## What is required
Below are records; the lines starting at the one with "1568x717 pixels." and ending at the one with "to Federated credentials" must be reproduced exactly, both included. Pictures must not appear.

## Data shown
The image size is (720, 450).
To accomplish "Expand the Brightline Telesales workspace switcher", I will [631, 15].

==

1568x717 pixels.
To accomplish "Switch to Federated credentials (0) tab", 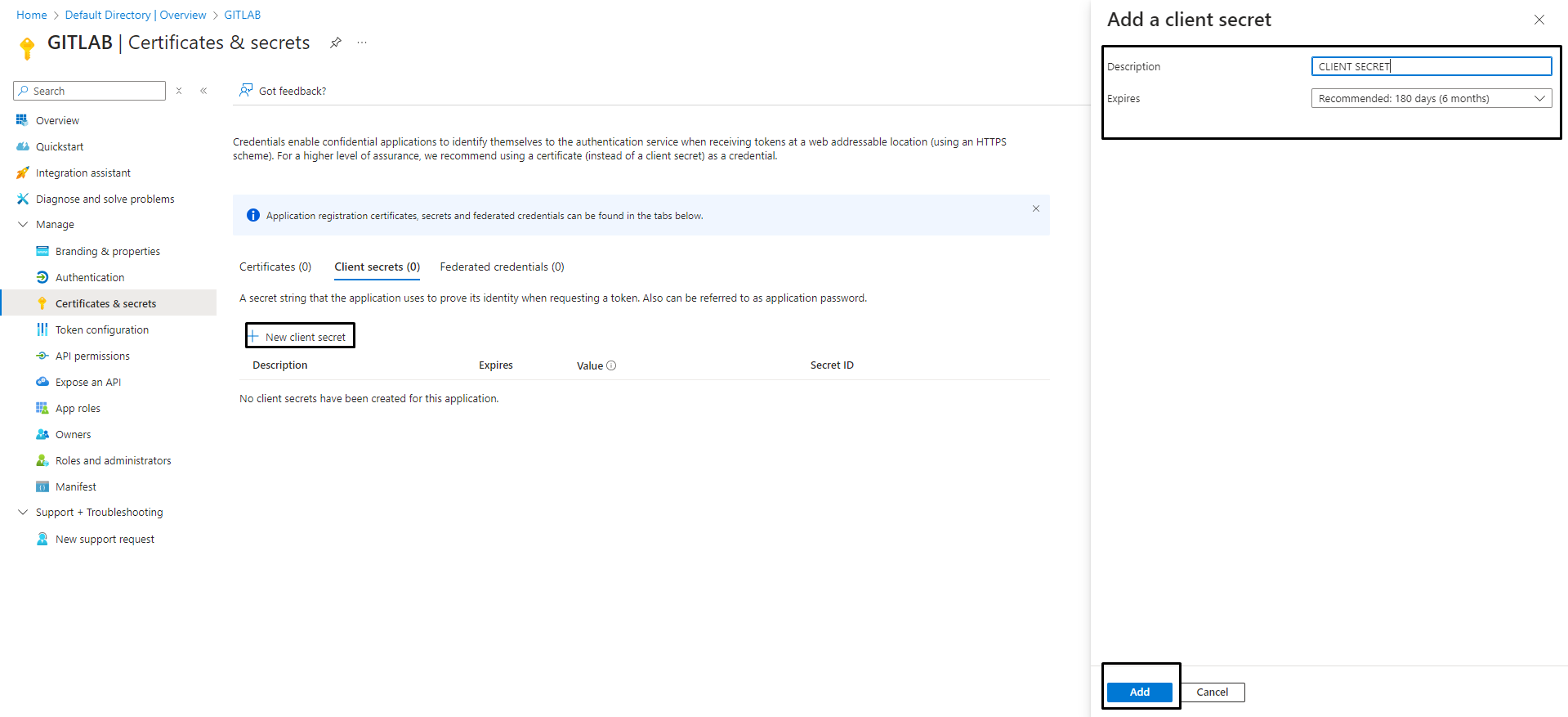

--

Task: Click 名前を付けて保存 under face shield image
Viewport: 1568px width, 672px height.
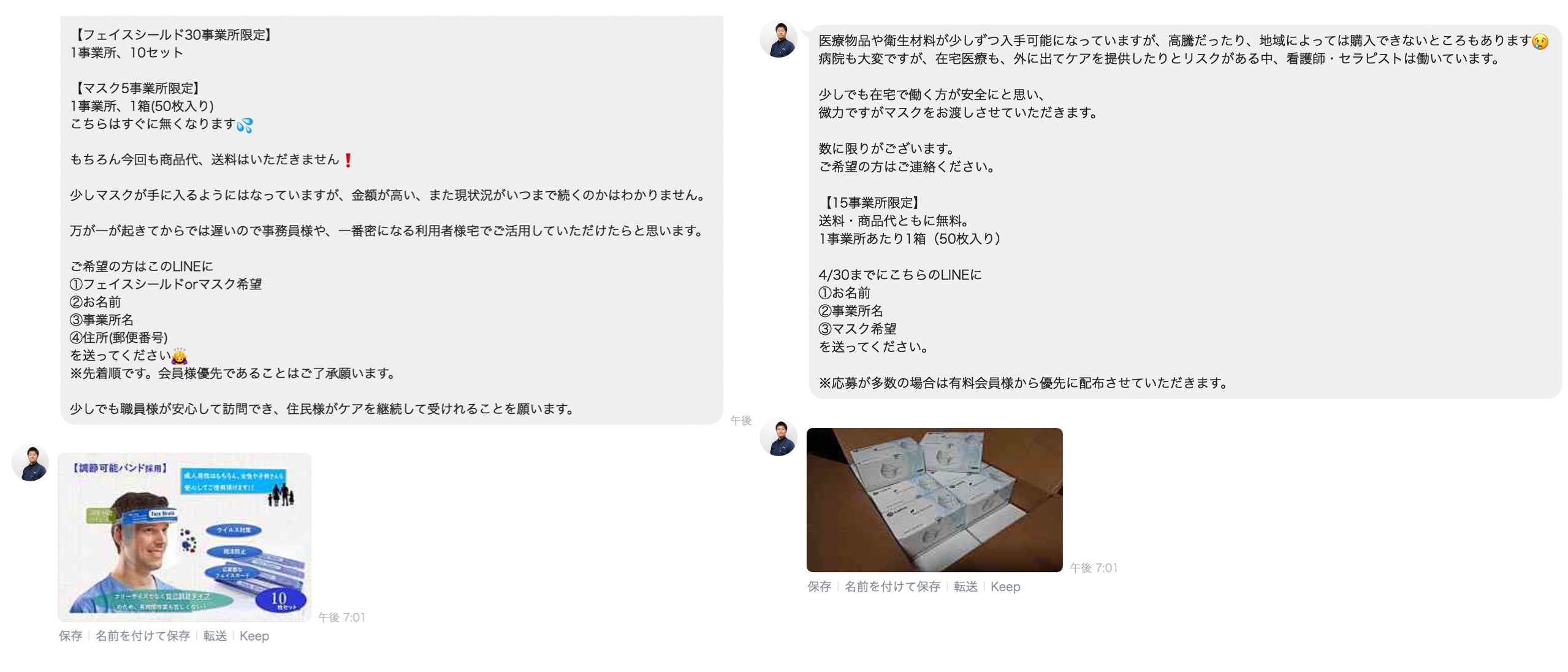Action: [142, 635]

## Output for this exercise
1568x717 pixels.
To accomplish "Switch to Federated credentials (0) tab", 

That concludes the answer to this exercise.